Autor:Tribunal de Justiça do Paraná

Tim Celular S.A. é condenada a restituir valores cobrados indevidamente de cliente

A 12.ª Câmara Cível do Tribunal de Justiça do Paraná manteve, por unanimidade de votos, a sentença do Juízo da 4.ª Vara Cível da Comarca de Ponta Grossa que condenou a Tim Celular S.A. a restituir à Defarvete Farmácia Ltda. a quantia de R$ 1.214,61, indevidamente cobrada a título de multa por rescisão de contrato, bem como determinou o cancelamento de todas as faturas emitidas após o dia 30 de janeiro de 2009, data em que a cliente, valendo-se da portabilidade numérica, transferiu, depois de vencido o prazo de fidelização, o número de seu telefone celular para outra operadora.

O recurso de apelação

Inconformada com a sentença, a Tim Celular S.A. interpôs recurso de apelação sustentando que a cobrança da multa rescisória é amparada pelo art. 40 do anexo à Resolução n.º 477, de 7 de agosto de 2007 (Regulamento do Serviço Móvel Pessoal ­ SMP) da Anatel, bem como pela cláusula 7.2 do contrato firmado entre as partes.

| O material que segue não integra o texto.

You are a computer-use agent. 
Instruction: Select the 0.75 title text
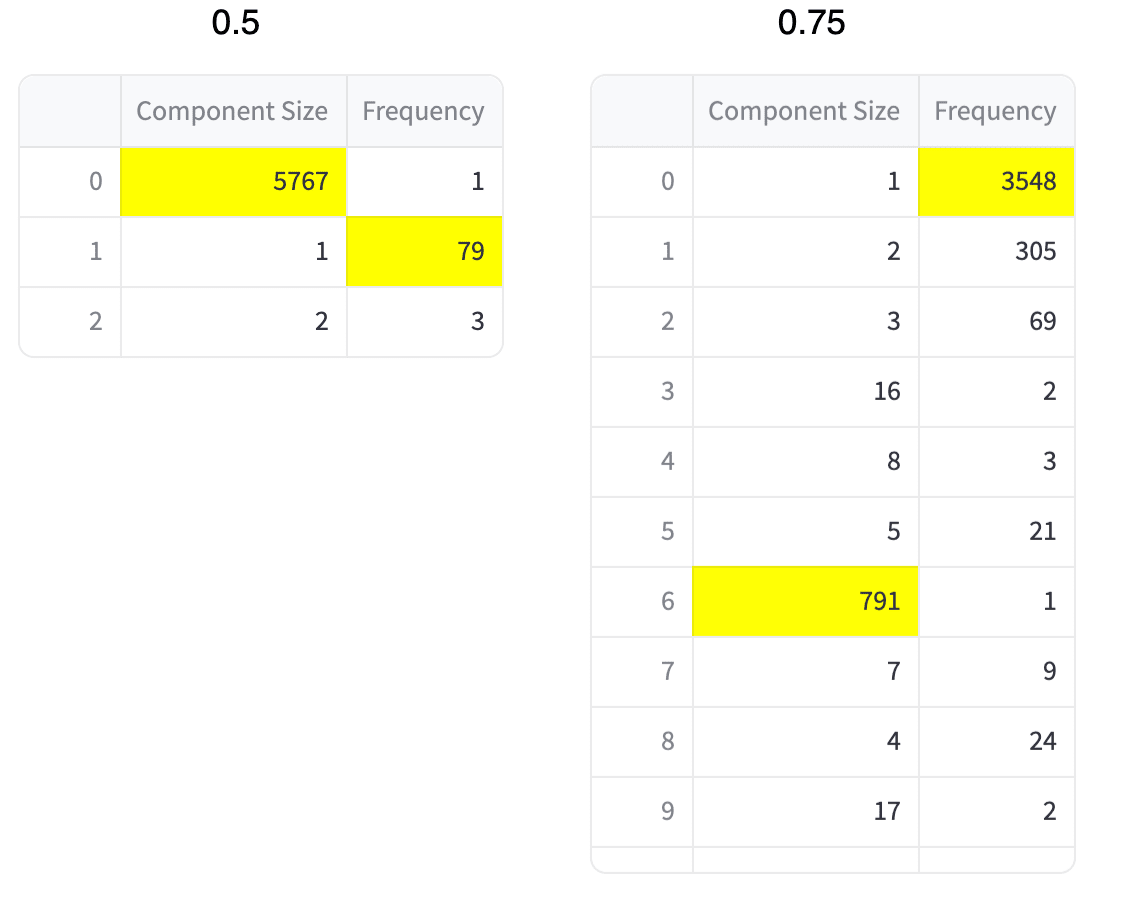pos(811,23)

Acrescentou que o pagamento de tal encargo implicou a confissão da dívida, não sendo, portanto, legítima a sua condenação em repeti-lo à apelada.

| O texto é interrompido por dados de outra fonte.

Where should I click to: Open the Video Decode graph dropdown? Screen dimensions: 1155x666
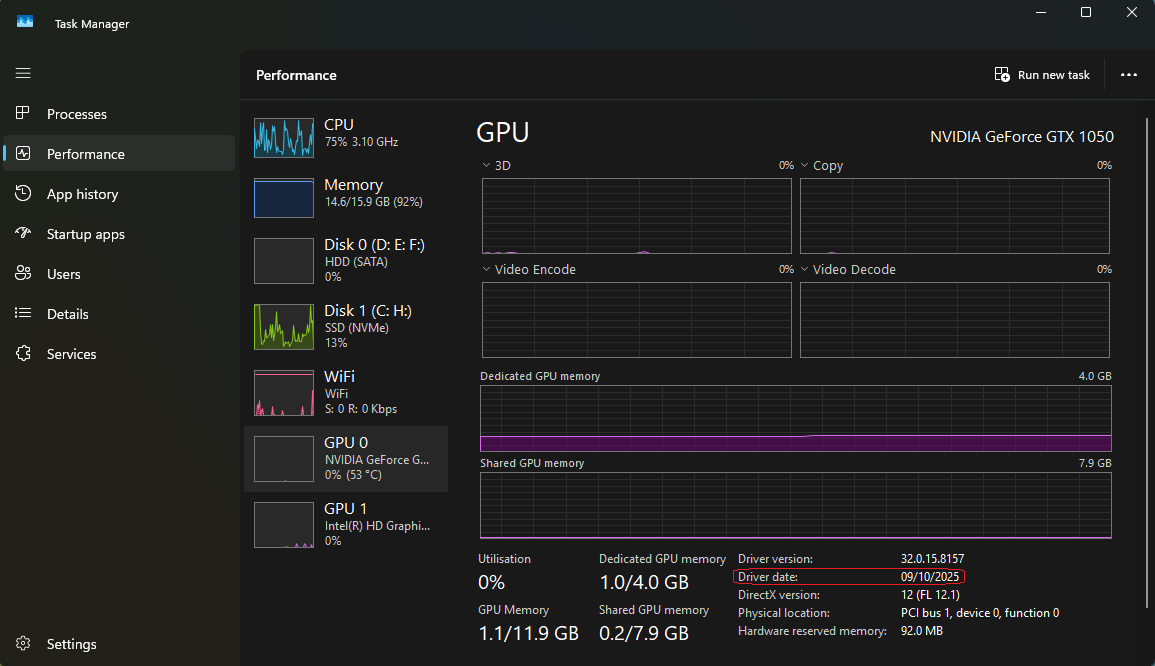pos(805,270)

Afirmou também que as faturas canceladas pelo magistrado propiciará o enriquecimento ilícito da recorrida, uma vez que representam o custo dos serviços contratados e efetivamente utilizados pela cliente.

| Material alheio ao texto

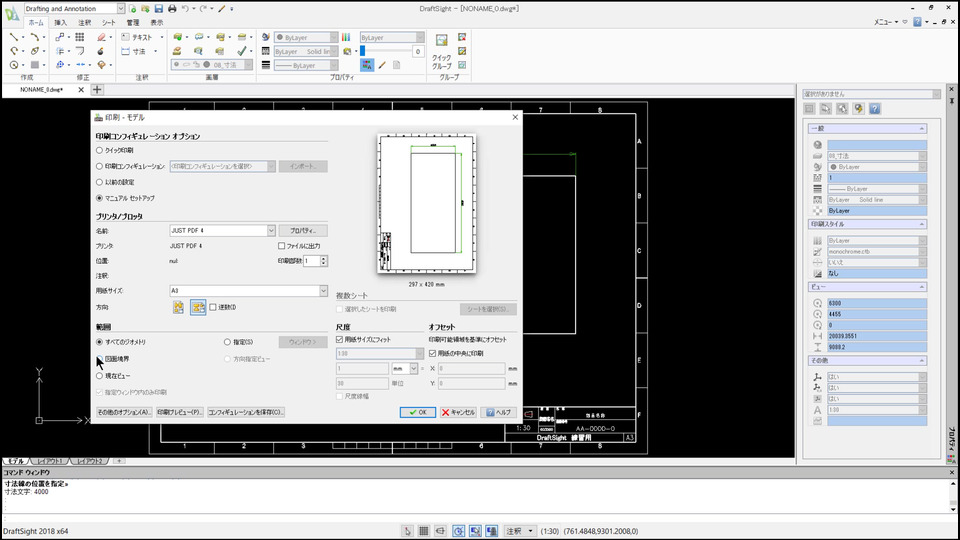Uncheck 用紙サイズにフィット checkbox
The height and width of the screenshot is (540, 960).
tap(340, 340)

Pugnou pela concessão de efeito suspensivo a esta apelação e pelo seu provimento, a fim de se reformar integralmente a decisão recorrida.

Alternativamente, pediu a extinção da “condenação na devolução da multa rescisória”, quando não, para que os juros de mora e a correção monetária incidam a partir do trânsito em julgado da sentença.

O voto do relator

O relator do recurso de apelação, desembargador José Cichoki Neto, assim iniciou o seu voto: “Primeiramente, cumpre dizer que é equivocado o pedido formulado pela apelante no sentido de ser atribuído efeito suspensivo ao presente recurso, visto que o mesmo foi recebido em ambos os efeitos, consoante se verifica pelo despacho de fl. 146”.

“Por outro lado, não é possível se conhecer da matéria relativa ao termo inicial dos juros moratórios e da correção monetária, por não ter sido suscitada no Juízo a quo.”

“No mais, a análise detida de tudo o que nestes autos se contém revela que o Julgador dirimiu acertadamente a lide.”

“Com efeito, o contrato firmado entre as partes, no dia 27/11/2006, faz prova de que a apelada adquiriu, em 24 parcelas, os produtos e serviços do Plano Nosso Modo (Tim Business), para o qual estava previsto contratualmente (cláusula sétima) um desconto mensal, durante idêntico período.”

“Restou demonstrado, ainda, que a apelada, em 26/01/2009, adquiriu o Plano Sob Medida da operadora CLARO, e que o seu pedido de portabilidade foi atendido pela TIM em 30/01/2009, encerrando-se, assim, de pleno direito o contrato em questão.”

“Resulta daí que os valores relativos a períodos posteriores a 30/01/2009, cobrados pela apelante, não são devidos, sendo correto o cancelamento das respectivas faturas emitidas.”

“De igual forma, é ilegal a cobrança da multa rescisória, posto que a apelada somente estaria obrigada ao seu pagamento, se a migração para a CLARO tivesse ocorrido antes de 26/11/2008 – data da expiração do prazo de fidelização –, o que não se deu.”

“Anote-se, por fim, que a apelante não logrou comprovar através de documentos idôneos, a alegação de que a fidelização, devido a sucessivas renegociações contratuais, se encerraria em julho de 2010.”

“Em sendo assim, há que se manter a sentença hostilizada, inclusive, no tocante à verba honorária, porquanto fixada com moderação e em conformidade com os dispositivos legais que regem a matéria”, concluiu o relator.

O julgamento foi presidido pelo desembargador Clayton Camargo (com voto), e dele participou o desembargador Antonio Loyola Vieira, os quais acompanharam o voto do relator.